熊熊燃燒的大汽車,火光能照耀周圍老大一片,隻是,對于路坎下的斜坡底部,就比較黑暗了。但是,與遠處的黑暗相比,還是隐約能看見一些。
可是,斜坡底部灰暗,但是,比底部還要灰暗的是一個個躺在那裏的戰士遺體。
一看看去,最少有二三十具遺體,而沿着底部往斜坡上看去,還有最少十具遺體躺在那裏。有的遺體已經殘缺不全,有的更是被燒的隻能粗粗地辨别出一個人形……兩個排,加起來也就八十多人,也就是說,光是一眼看到的,兩個排的總人數就已經戰死了一半。
而在路坎下,在公路上,還有多少了?
看到這些,二連長的心是真的痛了。根本就不用看,更不用問過程,僅從這些犧牲率上就能看出,體會出,這一仗打的有多艱苦,多麽慘烈。

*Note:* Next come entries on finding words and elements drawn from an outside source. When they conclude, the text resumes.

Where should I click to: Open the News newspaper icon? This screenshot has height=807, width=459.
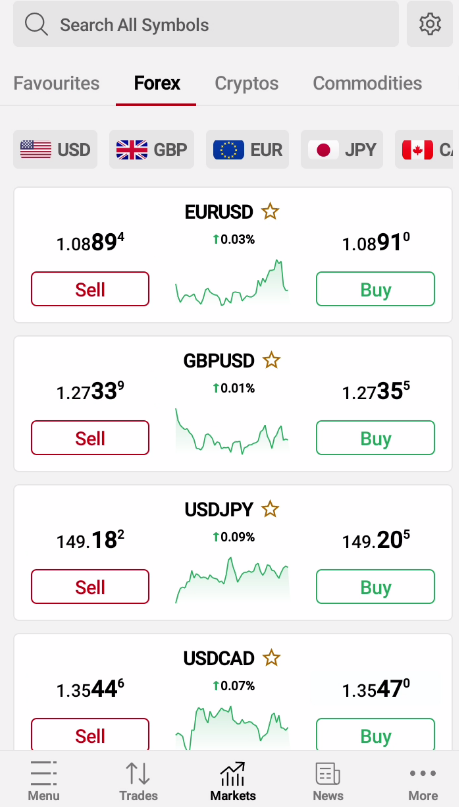328,774
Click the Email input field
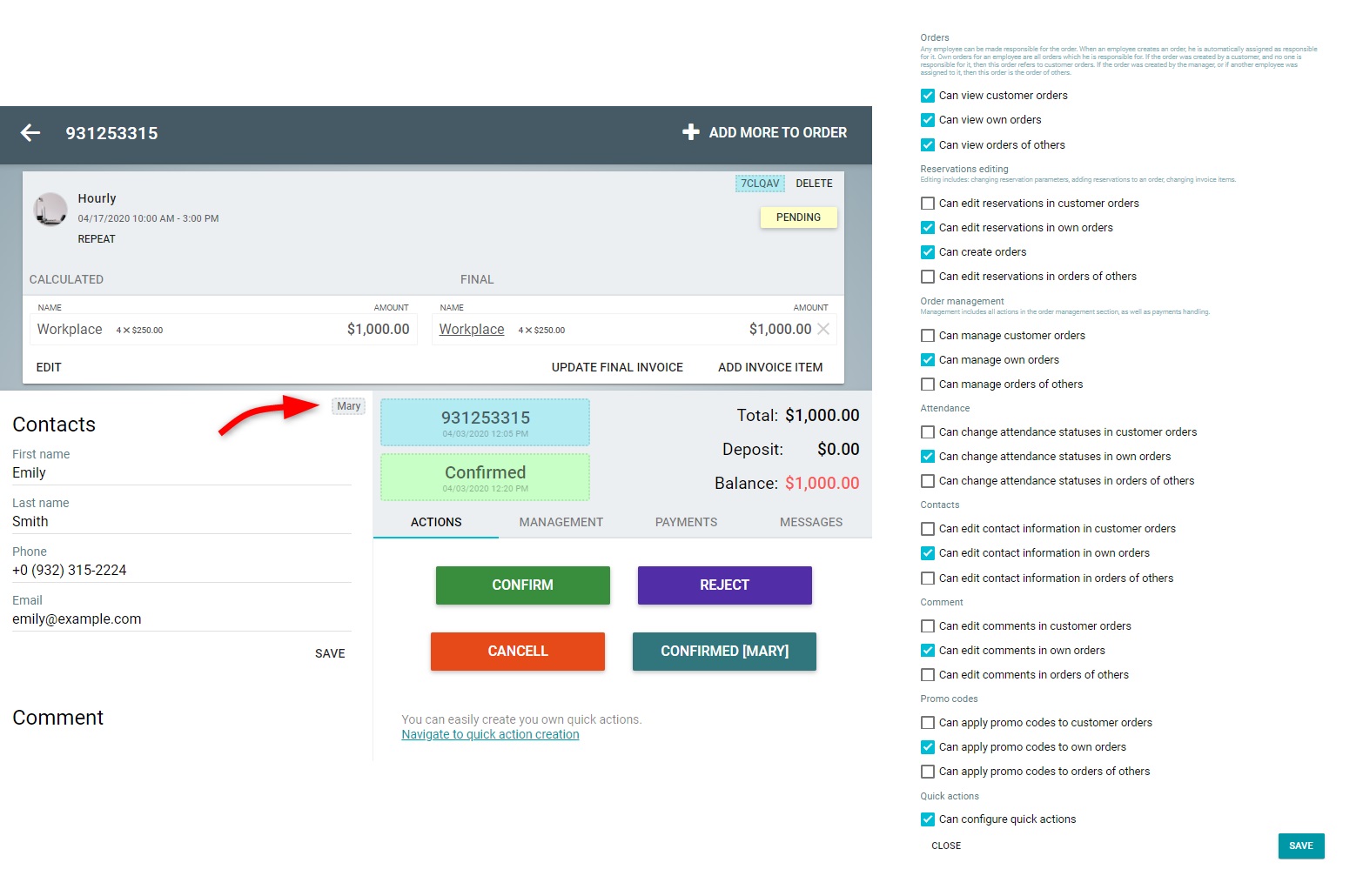The width and height of the screenshot is (1363, 896). [x=181, y=619]
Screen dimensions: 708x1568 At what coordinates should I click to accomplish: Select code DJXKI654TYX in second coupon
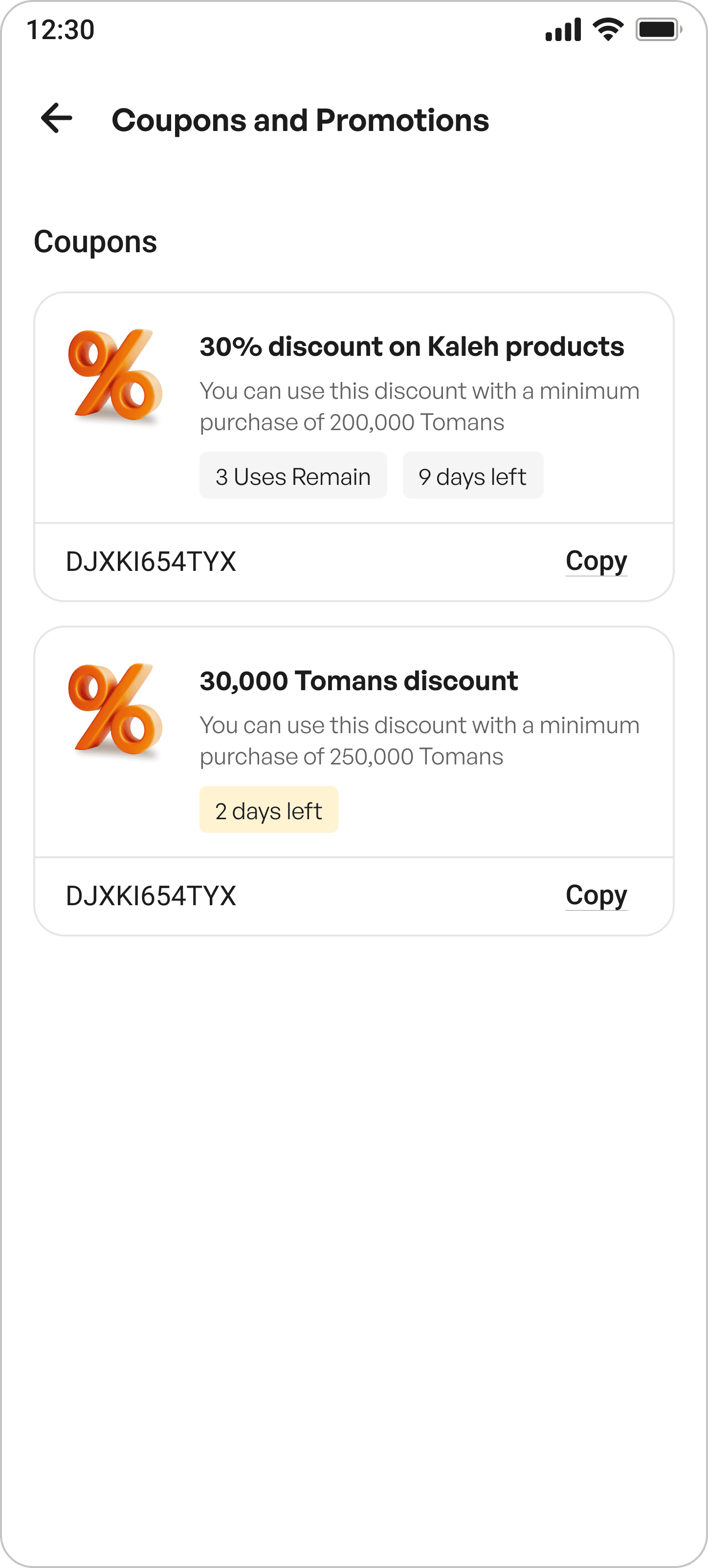click(151, 895)
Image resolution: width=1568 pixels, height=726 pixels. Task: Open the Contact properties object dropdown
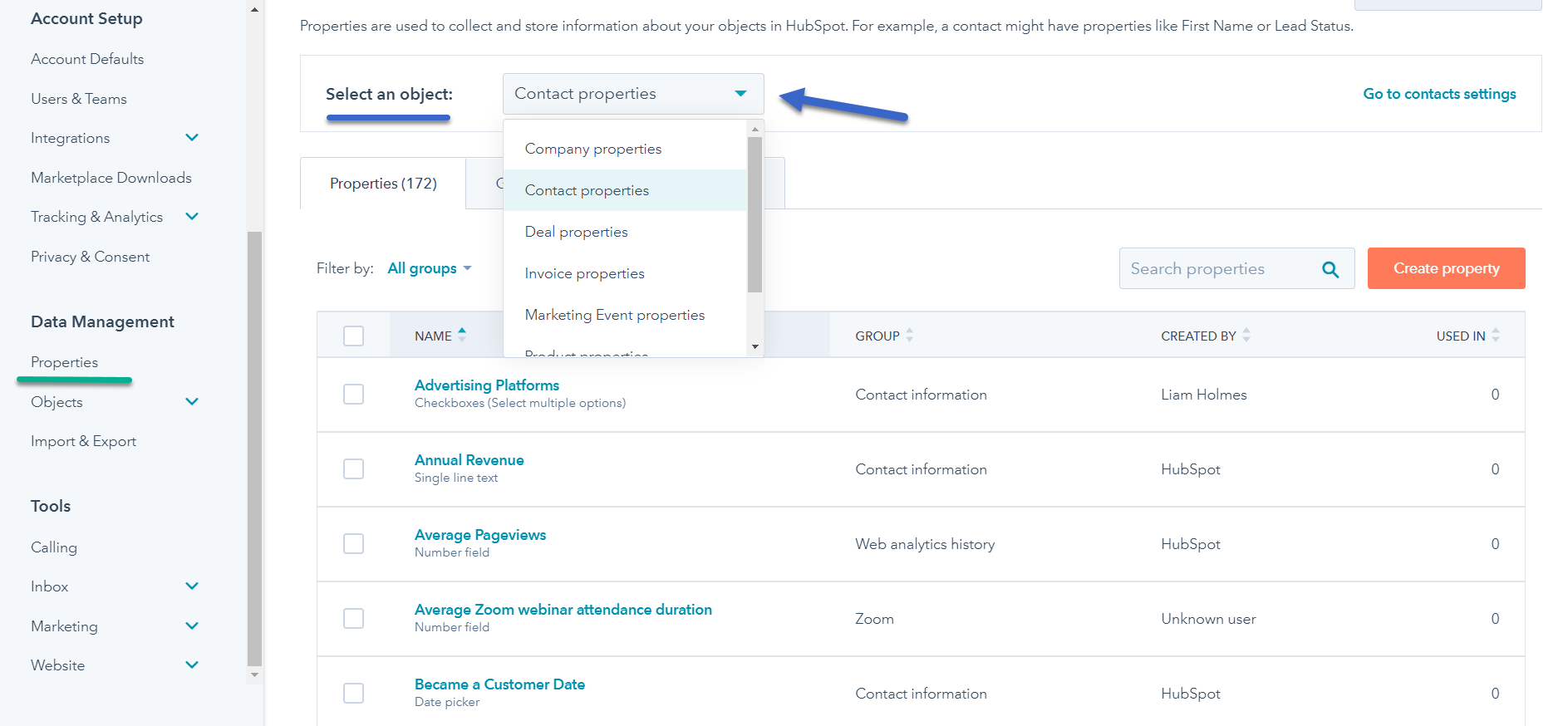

可是,二連長的目光卻依舊堅定,因爲他明白,這些犧牲不僅在所難免,更重要的是,這些犧牲,會挽救更多的同志,會給小鬼子更大的殺傷。往大裏上說,也會在士氣上鼓舞着後來者繼續抗擊外辱,給所有膽敢入侵中華民族每一寸土地的入侵者以沉重的打擊。體現出了中華民族不屈服于外辱的精神。
所謂的慈不掌兵,不是說掌握兵權者不仁慈,而是說,掌握兵權者會用小的嚴懲,換取更大的仁慈。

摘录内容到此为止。